→ WHAT THE TASK REQUIRES
Continue the following first-person account of a taxi robbery in Barranco from the sentence after its last one. The data after it is not part of the account.

→ DOCUMENT SECTION
____________

Some Serious Talk About Safety
I don’t want to scare you… but actually I do want to scare you. At least enough to prevent what happened to me last weekend from happening to you.
On Saturday night, some of us went out to a bar/club in Barranco (the town next to Miraflores). A friend and I left around 3am and got a taxi on the street (something we’d been warned not to do but everyone in our group including Peruvian patas would do all the time anyway). The taxista drove us to an empty street where two men were waiting. They opened the doors, took all of our stuff, pulled us out of the taxi (which promptly sped away) and ran.
We were incredibly lucky that all they wanted were our purses. We were also lucky enough that the taxista had driven in almost a completely straight line since the bar, so we could find our way back and enlist the help of the kind workers to contact our program director. Walking through the nearly-deserted dark streets with no phone, no money, and no idea whether we would be able to get home or get help was the most terrifying experience of my life.

____________

→ SUPPLIED DATA
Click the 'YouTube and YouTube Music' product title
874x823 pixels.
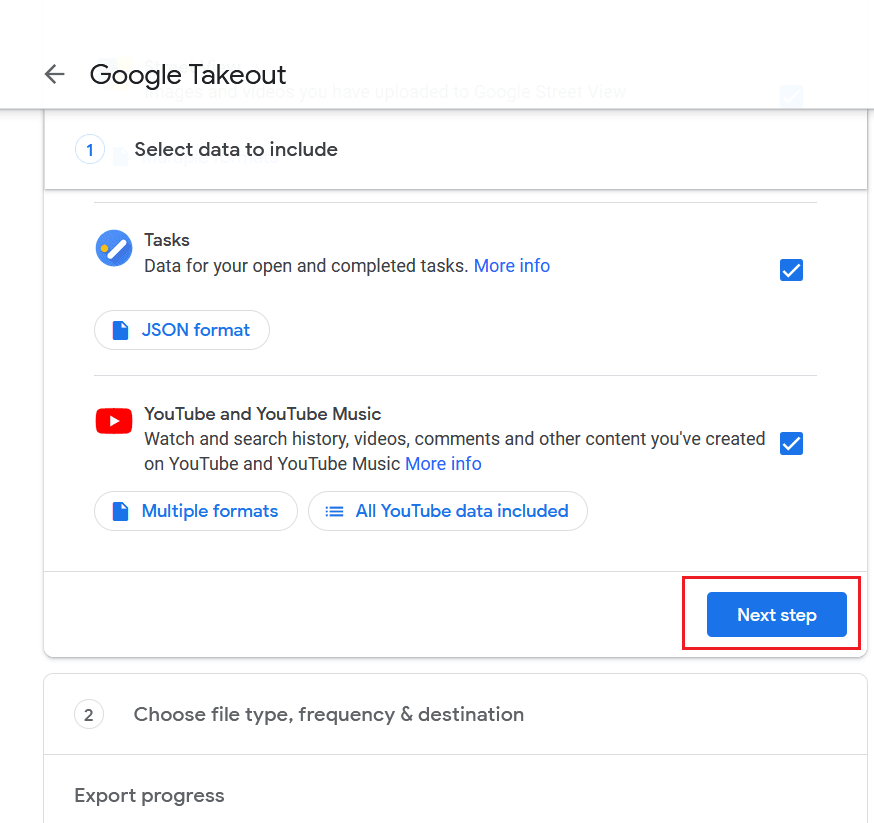coord(262,414)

____________

→ FINAL RESULT
And I had heard about what could happen. In fact, we’d had an entire security talk at orientation, much of which was about the potential dangers of taxis in Lima. And how to avoid said dangers. But we hadn’t paid enough attention. As I said, pretty much no one in the group would spend the time and the extra few soles to call the secure taxi company that IFSA told us to use. We’d been told to check that the doors opened from the inside, then lock them and open the window slightly, all of which we did (but of course the door locks were tampered with so they didn’t actually work). We were told to call (or pretend to call) someone saying that we were on our way, where we were, what the taxi looked like, and how soon we would arrive. We did not do that right away, and by the time I had my phone in my hand, about to do so, it was too late.
The stuff I lost is replaceable. It’s just stuff. I’m still pretty traumatized, though, and this happened right as I was beginning to feel safer, more trusting, and less scared of the city. I will never forget the sensation of utter vulnerability and helplessness that I felt that night. And I may never get into another taxi in Lima. But what’s done is done, and I learned to actually heed safety instructions from people who know these things. And I realized that it’s a lot cheaper to pay for a safe taxi than a new phone, keys, debit cards, ID, jacket, and ipod.
Last week I assured my parents that as scary as the security talk made this city seem, we would be fine if we followed all of IFSA’s advice. And now I know to put the emphasis on “all”.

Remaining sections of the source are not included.